Budgeting for Financial Security: Part 2

This is something I'm pretty proud of and wanted to share. It's also incredibly personal, and I'm more than a little nervous sharing, but maybe it will encourage or inspire someone having their own financial struggles. This started out as a ridiculously long post, so I ended up splitting it into a series. Be sure to check out Part 1  and Part 3!

budgeting for financial security

Back to the debt snowball. Last time, I told you we had paid off our credit card debt. Our car loan then became our smallest debt, so that's what we went after next. We were able to DOUBLE our monthly payment, and soon we decided to sell it and pay the whole thing off. And that's what we did. So now we were left with just our student loans and our mortgage. 

Along the way, we hit a few bumps. Our remaining vehicle (which is paid off AND gets incredible gas mileage) needed more than a few repairs. We were able to pay cash and move on with our lives. Not that it didn't hurt handing over that much money for something not fun and not planned for, but it did feel good that we could pay for it outright and without creating more debt for ourselves. 

And now, most recently, after getting starting on preparing our taxes, we realized we'd set aside a little more than we would need.

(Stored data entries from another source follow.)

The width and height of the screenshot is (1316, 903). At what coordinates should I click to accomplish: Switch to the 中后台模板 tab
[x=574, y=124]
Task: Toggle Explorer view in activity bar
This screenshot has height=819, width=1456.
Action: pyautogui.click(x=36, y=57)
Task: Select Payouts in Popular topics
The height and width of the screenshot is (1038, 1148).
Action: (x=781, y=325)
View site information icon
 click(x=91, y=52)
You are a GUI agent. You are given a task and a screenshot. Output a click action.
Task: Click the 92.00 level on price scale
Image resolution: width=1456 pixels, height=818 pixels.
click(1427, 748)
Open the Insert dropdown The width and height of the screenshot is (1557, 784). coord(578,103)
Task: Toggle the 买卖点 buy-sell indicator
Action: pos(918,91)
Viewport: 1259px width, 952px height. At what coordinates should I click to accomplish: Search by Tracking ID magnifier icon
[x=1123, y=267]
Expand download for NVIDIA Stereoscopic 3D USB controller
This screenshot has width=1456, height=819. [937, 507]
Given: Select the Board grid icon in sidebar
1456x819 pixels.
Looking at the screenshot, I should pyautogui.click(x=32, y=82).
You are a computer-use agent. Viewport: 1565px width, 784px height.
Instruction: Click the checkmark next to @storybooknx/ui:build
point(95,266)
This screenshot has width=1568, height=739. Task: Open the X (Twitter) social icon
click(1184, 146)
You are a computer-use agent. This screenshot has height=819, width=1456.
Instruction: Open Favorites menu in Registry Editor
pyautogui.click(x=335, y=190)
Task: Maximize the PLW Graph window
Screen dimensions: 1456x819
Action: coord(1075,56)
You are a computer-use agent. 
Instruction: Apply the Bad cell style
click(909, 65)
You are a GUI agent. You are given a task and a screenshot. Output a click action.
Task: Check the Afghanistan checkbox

My husband (as you may or may not remember or even know) has his own business, and so he has an account set up especially for saving money to pay taxes at the end of the fiscal year. We made the decision to take that extra money and wipe-out his student loan debt this month. Now, I'm excited I get to start watching my own student loan debt start dropping dramatically since that's the next in line for us to work on.

live like no one else - budget now for financial security later
Our spending is prioritized now. We don't get to do all the fun things that we'd like to do and that some of our friends and family choose to do, but eventually we will. It is frustrating watching others take expensive vacations, buy new cars, and treat themselves to so many things I would love to indulge in but don't.

Honestly, though, the most frustrating part of this whole budgeting system has been this: thinking of all the money we wasted for so many years by not focusing on getting out of debt sooner. We're lucky that we have great renters in our house right now - they pay on time every month, take great care of the house, and the money they pay covers our mortgage. We're lucky that we have a generous family that allows us to live in this house with them while paying for nothing but groceries and our own expenses. And we're lucky that we've learned to manage our finances in a more responsible way early enough to set an example for our kids. We even plan to get Dave Ramsey's books for kids to really hit the lesson home with them.

 Do you find yourself comparing your spending habits to those around you? It's a horrible habit. And how do you teach your kids the value of money? Chores? Allowance? I'd love some tips!